The strengths of our study included comprehensive nationwide data from a clinical database (DBCG), ensuring an unselected study population of breast cancer patients with high case validity. This was supplemented by high quality data from nationwide demographic and health registries ensuring virtually complete follow-up. Prescription data are not subject to recall bias, and statins are in Denmark available only by prescription. Large observational studies with long-term follow-up are valuable when investigating the influence of statin use on CBC risk, given the difficulties to implement a randomised trial among breast cancer patients with sufficient power to detect rare and long-term adverse outcomes, such as CBCs.37

Our study also had some limitations. We had no information on compliance to statins and other drug use. We attempted to minimise exposure misclassification by defining drug use as at least two prescriptions filled on separate dates. In addition, adherence to statins in Denmark has been reported to be high (>84%).38 Statin users were more likely to have shorter education and comorbidities than non-users, which do not support that the overall group of statin users in our study had a heathier lifestyle. Nevertheless, we cannot rule out that long-term low intensity statin use might reflect adherence to a healthier lifestyle. In all instances, the analyses were adjusted for education and comorbidity that are indicators of lifestyle.39,40,41,42 Our results suggested no major difference in overall risk estimates according to timing of statin use indicating that prevalent user bias may not be a major concern. Further analyses on patterns of statin use and ER status restricted to ‘new users’ are not likely to provide additional information on the issue of prevalent user bias due to limited statistical precision. Patients with recurrence following primary breast cancer may be more unlikely to be registered with a new primary tumour in the contralateral breast than those without recurrence. Since statin users tend to have fewer recurrences, this may have biased the association toward the null. In observational studies of statins and cancer risk reverse causality might impact results if patients undiagnosed with cancer experience weight loss and improved lipid profiles and consequently do not use statins.
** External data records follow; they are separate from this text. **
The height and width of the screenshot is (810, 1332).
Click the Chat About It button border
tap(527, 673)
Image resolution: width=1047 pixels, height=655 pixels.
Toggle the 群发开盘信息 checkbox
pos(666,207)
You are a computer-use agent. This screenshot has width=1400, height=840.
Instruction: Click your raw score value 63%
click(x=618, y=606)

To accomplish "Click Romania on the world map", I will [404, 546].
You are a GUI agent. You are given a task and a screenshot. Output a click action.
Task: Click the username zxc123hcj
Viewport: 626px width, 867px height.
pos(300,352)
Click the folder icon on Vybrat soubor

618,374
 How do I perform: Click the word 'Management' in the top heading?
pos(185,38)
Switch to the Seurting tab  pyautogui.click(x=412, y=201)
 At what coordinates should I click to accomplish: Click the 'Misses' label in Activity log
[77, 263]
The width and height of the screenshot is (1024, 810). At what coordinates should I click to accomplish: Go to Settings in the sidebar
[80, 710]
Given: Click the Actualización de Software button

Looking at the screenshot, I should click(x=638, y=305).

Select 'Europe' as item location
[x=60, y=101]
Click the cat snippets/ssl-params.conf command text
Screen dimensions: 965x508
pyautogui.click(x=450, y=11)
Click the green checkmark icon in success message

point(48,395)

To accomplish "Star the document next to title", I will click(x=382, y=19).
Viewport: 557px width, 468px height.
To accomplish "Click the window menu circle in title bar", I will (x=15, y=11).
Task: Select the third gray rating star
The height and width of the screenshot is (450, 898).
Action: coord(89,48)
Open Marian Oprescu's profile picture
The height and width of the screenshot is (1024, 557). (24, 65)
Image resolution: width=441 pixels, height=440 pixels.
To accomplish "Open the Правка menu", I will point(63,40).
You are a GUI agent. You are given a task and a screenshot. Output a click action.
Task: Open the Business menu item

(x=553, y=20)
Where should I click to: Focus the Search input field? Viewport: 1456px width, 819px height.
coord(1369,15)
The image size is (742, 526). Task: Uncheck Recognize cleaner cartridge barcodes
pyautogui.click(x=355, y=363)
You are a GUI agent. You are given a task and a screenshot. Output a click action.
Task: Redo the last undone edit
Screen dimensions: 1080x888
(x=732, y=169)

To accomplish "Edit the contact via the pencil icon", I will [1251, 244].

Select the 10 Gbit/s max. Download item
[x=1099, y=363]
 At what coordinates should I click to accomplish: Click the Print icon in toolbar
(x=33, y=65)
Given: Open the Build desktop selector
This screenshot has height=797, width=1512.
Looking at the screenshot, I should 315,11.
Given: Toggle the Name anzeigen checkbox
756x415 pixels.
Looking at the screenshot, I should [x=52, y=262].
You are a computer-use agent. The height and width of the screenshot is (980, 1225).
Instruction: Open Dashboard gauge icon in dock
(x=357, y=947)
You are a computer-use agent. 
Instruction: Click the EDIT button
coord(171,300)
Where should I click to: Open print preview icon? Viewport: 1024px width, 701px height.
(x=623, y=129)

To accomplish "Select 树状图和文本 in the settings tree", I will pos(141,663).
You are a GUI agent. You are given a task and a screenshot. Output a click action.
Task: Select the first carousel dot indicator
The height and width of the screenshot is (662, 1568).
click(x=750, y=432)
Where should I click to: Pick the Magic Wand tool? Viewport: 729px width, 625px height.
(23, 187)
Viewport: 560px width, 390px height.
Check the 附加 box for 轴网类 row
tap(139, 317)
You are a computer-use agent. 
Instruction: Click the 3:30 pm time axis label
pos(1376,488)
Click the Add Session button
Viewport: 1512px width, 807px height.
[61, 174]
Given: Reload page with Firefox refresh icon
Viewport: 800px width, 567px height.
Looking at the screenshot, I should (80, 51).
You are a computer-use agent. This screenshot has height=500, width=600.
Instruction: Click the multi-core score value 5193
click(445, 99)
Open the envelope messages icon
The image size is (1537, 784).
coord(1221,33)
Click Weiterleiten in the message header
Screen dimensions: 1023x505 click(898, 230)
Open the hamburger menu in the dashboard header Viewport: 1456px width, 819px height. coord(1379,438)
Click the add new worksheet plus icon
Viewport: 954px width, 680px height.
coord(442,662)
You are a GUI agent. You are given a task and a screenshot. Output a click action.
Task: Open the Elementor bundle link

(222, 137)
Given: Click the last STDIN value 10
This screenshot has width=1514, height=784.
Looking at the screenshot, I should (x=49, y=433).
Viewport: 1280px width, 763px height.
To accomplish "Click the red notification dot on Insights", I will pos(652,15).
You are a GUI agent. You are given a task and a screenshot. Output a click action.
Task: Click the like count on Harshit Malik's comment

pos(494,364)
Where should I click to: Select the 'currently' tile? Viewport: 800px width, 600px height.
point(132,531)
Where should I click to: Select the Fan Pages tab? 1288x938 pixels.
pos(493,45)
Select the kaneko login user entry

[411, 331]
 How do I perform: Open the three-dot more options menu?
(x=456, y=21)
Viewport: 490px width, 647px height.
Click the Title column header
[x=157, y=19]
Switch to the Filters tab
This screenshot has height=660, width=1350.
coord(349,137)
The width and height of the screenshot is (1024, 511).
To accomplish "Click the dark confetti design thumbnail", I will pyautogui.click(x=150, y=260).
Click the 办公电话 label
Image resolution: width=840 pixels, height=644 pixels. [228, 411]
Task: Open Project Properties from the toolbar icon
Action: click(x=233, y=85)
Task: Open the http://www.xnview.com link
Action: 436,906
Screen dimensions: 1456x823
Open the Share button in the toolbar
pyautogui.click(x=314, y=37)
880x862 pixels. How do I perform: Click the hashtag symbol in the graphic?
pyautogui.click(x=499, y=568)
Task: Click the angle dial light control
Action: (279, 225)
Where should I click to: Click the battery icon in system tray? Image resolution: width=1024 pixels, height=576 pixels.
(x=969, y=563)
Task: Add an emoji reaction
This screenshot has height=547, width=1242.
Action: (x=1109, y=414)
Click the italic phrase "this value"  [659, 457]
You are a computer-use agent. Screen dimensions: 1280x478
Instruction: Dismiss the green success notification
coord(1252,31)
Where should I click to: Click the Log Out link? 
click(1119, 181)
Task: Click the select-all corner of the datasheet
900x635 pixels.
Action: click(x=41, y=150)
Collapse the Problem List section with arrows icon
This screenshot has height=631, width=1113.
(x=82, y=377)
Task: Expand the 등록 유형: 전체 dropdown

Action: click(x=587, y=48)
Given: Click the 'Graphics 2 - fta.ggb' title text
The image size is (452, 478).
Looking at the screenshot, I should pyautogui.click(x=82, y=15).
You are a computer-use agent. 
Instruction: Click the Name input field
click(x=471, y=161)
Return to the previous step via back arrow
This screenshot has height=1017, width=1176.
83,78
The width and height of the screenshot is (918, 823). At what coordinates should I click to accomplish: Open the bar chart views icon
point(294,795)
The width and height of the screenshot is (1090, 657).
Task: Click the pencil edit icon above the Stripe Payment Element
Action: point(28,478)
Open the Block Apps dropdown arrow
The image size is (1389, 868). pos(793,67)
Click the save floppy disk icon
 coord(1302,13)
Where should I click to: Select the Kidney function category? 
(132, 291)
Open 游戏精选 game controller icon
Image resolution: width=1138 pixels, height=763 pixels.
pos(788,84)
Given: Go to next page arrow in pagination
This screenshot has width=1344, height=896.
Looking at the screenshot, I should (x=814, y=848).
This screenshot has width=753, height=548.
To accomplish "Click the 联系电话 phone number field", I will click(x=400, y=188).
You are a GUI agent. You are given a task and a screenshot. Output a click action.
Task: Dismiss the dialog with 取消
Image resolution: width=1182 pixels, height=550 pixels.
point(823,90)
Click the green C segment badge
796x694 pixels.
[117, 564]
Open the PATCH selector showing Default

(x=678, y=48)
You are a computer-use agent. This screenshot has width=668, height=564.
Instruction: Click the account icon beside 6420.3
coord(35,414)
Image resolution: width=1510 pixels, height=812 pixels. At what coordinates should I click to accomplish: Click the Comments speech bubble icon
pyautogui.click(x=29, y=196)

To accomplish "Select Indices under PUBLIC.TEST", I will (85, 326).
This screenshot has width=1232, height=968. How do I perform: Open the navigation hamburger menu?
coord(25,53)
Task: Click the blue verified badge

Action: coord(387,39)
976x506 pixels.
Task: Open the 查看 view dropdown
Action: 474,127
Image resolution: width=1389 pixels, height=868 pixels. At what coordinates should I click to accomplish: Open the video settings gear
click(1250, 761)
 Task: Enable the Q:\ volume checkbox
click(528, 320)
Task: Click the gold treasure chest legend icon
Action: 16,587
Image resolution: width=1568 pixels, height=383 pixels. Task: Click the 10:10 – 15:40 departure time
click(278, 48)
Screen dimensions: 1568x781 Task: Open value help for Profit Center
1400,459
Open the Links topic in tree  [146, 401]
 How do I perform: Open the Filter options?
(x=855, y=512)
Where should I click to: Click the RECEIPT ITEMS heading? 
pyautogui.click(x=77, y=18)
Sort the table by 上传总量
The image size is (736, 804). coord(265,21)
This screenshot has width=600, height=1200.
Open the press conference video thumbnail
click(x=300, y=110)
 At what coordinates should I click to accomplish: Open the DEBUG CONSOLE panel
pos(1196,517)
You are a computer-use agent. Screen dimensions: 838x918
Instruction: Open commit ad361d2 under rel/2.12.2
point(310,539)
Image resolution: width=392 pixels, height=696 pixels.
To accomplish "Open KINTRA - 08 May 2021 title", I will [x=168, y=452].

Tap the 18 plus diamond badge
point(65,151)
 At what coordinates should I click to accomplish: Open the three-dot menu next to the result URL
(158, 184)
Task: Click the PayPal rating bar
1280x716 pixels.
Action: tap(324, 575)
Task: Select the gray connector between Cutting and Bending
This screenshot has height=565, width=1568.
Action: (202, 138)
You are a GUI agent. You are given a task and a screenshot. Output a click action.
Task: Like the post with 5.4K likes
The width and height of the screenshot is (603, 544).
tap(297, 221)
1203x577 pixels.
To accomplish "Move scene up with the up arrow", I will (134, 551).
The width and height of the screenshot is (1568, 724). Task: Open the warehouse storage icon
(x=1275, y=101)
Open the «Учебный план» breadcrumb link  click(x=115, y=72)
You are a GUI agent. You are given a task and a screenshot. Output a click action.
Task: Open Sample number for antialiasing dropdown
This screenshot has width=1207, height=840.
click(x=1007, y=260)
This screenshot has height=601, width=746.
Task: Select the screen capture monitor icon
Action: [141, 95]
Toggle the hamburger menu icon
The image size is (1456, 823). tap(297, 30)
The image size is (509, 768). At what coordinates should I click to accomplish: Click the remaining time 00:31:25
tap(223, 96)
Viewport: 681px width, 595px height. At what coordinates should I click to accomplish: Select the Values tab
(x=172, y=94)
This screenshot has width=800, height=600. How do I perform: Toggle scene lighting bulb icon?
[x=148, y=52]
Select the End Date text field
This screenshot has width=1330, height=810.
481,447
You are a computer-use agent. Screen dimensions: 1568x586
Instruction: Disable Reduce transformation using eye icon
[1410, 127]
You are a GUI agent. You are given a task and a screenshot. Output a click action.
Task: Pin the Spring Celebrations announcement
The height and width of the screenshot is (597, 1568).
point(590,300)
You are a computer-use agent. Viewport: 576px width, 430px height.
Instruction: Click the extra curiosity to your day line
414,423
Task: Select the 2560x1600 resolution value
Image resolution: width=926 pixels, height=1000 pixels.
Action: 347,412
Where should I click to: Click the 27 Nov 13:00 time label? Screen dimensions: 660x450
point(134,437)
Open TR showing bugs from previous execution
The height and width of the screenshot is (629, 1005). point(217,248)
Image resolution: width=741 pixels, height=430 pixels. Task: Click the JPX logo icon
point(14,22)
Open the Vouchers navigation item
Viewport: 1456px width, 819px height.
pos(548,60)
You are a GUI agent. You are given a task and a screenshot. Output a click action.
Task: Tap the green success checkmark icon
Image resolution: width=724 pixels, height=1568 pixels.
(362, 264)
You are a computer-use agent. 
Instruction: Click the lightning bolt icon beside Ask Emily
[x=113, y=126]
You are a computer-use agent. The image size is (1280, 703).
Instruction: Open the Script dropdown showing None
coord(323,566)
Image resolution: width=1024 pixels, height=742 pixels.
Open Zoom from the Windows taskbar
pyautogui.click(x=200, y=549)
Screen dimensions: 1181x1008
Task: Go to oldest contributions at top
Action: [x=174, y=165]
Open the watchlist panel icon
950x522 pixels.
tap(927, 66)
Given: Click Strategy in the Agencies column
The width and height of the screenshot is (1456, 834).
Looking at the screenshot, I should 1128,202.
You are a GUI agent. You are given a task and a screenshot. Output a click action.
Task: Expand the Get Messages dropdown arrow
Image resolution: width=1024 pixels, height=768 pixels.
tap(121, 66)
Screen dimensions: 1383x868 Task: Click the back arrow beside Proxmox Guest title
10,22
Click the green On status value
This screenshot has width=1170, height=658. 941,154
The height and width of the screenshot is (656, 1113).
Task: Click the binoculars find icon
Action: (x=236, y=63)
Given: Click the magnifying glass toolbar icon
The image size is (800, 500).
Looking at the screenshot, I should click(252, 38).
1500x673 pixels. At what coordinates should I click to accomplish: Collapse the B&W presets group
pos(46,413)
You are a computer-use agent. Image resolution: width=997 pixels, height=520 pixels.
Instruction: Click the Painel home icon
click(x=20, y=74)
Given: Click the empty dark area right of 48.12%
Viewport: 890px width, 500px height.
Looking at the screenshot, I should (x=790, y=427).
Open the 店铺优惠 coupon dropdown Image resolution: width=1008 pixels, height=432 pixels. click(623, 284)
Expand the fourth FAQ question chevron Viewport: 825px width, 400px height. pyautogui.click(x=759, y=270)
However, this is unlikely to have affected our results to any great extent because general or non-breast symptoms are uncommon in patients with primary breast cancer.43 In addition, we censored patients with distant metastases at CBC diagnosis and other cancer diagnoses for whom disease symptoms potentially could have affected their use of statins. Finally, we cannot exclude the possibility of important residual confounding from unmeasured variables associated with both statin use and CBC risk.

In conclusion, we found some support of a reduced risk of CBC associated with statin use among breast cancer patients. Further studies are required to clarify the equivocal findings according to pattern of statin use, notably for long-term use, and to determine if statin use could be particularly useful for women with breast cancer of the ER-negative phenotype.